Six or eight times a year, I am invited to give a talk on value investing to undergraduate and graduate students at the University of Colorado Denver or Denver University. I really enjoy these talks. They are always structured in a Q&A format (I thereby pass the burden of class preparation on to the students). As part of their homework, they have to read my articles and come to the class with questions.

At these talks I always get the question “How do I start investing?” My answer: Forget everything you’ve learned about Modern Portfolio Theory. Start with an area that you know. If you like shopping, you have plenty of retailers to choose from. If you know cars, you’ve got some choices there. You don’t need a diversified portfolio, just a few stocks. But research these stocks. Read everything you can about them.

Don’t do a model portfolio; do real money. Take as much money as you can afford to lose and start investing. Look at this as your tuition money. The most difficult part of investing is not the analysis but the psychology.
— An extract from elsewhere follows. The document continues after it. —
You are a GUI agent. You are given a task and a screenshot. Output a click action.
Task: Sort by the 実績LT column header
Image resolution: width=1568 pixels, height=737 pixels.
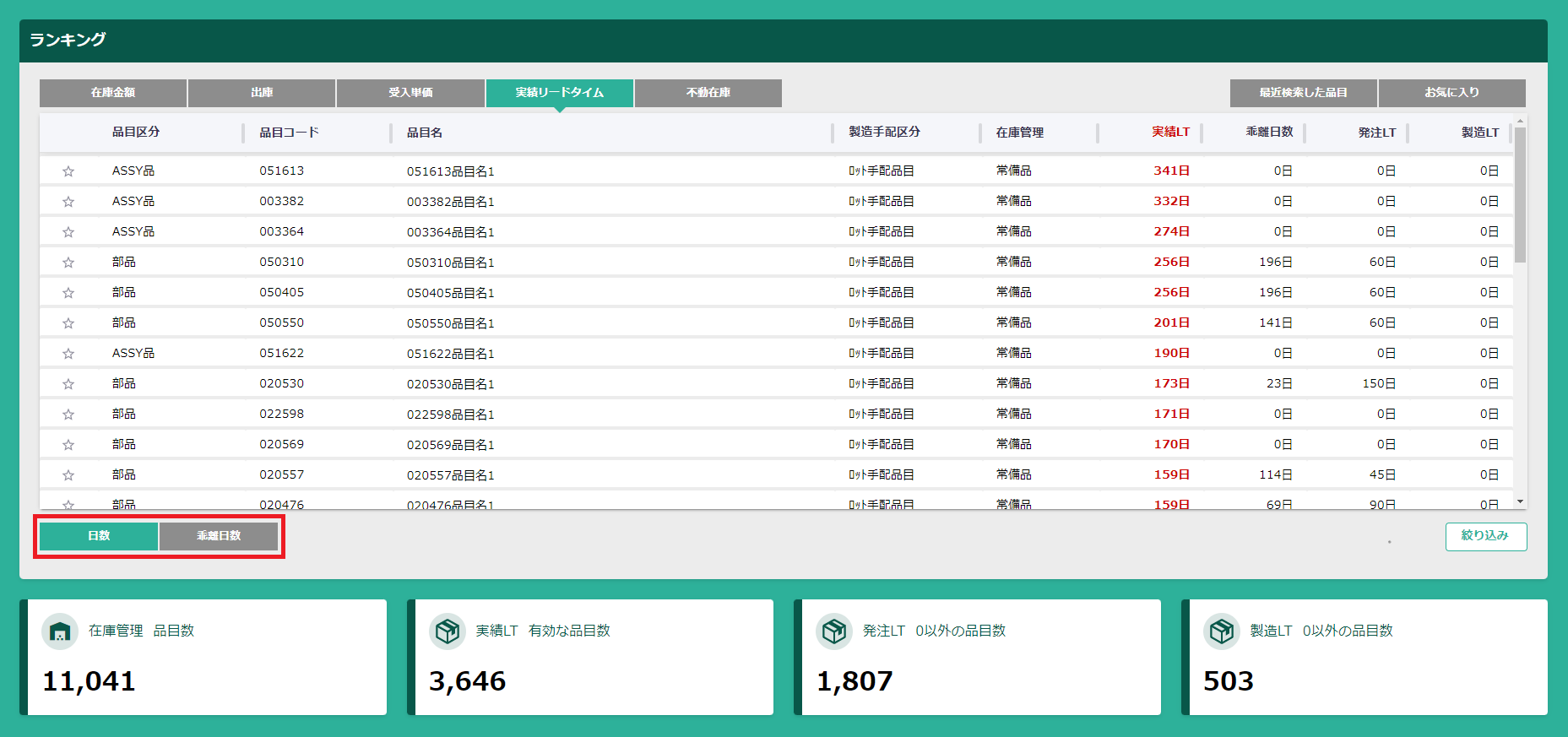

A paper portfolio doesn’t trigger fear or greed – only real money will. Charlie Munger has a saying: “Learning about investing from books is like learning about sex from romance novels.” (I skip this line when my kids are in the classroom.)

There are many reasons why I do these talks. First, I’m trying to undo some of the damage that Modern Portfolio Theory dogma has done to these young minds. Second, my firm employs three or four interns from these schools, and I use these talks as a recruiting tool.

The third reason is a long shot. I have a secret plan (which is not so secret anymore). I always bring at least one of my kids with me to class (two if I’m lucky – my son Jonah is 14, and older daughter Hannah is nine). I never have to drag them because after my presentation we usually go to DQ (my bribe of choice). I don’t know whether they pay attention all the time or not, but I know that they are at least listening a little because I ask them to give me a list of six things they learned from the lecture. My biggest hope is that these talks will spark some interest in investing. If they don’t, I gave it a shot, and at least we got to spend time together.

Jonah is my immediate hope. My wife, a typical Jewish mother, says that he can become an investor or anything else – after he finishes medical school. (She doesn’t share my dream.) Jonah has so far shown little interest in either investing or being a doctor, but he loves to make people laugh, so maybe he’ll be a comedian.

In my latest attempt to gently nudge Jonah’s direction in life, I am taking him to the Berkshire Hathaway annual meeting. I don’t know if he’ll be able to sit through six hours of the Warren Buffett & Charlie Munger Show or if he’ll just spend most of his time browsing the showroom at the convention center and eating DQ Dilly Bars (DQ, of course, being part of the Berkshire Hathaway stable). But in the worst case, he’ll have a memory of this trip. And memories are important.